И она безумно рада тому, что находит. Толика понимания и поддержка сквозят в глазах Персиваля, а его слова это подтверждают:
– Несправедливо. – он вздыхает, явно не заканчивая на этом, подбирает слова, чтобы не разозлить и так разгоряченную темой девушку. – Тина, не стоит принимать заботу о тебе как предрассудки, они разительно отличаются. Думаю, твои сокомандники просто хотят тебя уберечь.
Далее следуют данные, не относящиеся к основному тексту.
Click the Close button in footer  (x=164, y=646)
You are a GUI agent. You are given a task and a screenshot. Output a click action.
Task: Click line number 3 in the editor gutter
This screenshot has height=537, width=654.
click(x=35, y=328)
Ей хочется колко сказать «меня не нужно никому беречь», но слова комом застревают в горле, когда она снова ловит его взгляд. Темные глаза Персиваля Грейвса всегда казались ей непреодолимо чёрными, словно ночная тьма, но сейчас, с такого близкого расстояния, Тина видит тонкие ниточки ярко-золотых всполохов, что тянутся от зрачка и до самого края радужки. Они светятся не хуже солнца, согревая ее изнутри неподдельной заботой, в которую Тине хочется завернуться целиком и полностью. И Грейвс ей это позволяет сполна, мягко улыбаясь и доказывая одним только взглядом, что Персиваль Грейвс, вопреки слухам, не сухарь и не ледышка. Как привыкли говорить о нем девушки буквально со всех курсов, которым он не уделил желанного внимания. Тина в его внимании купается, оно почти ощутимо обволакивает ее мягким теплом, от которого сердце в подреберье заходится усиленным ритмом.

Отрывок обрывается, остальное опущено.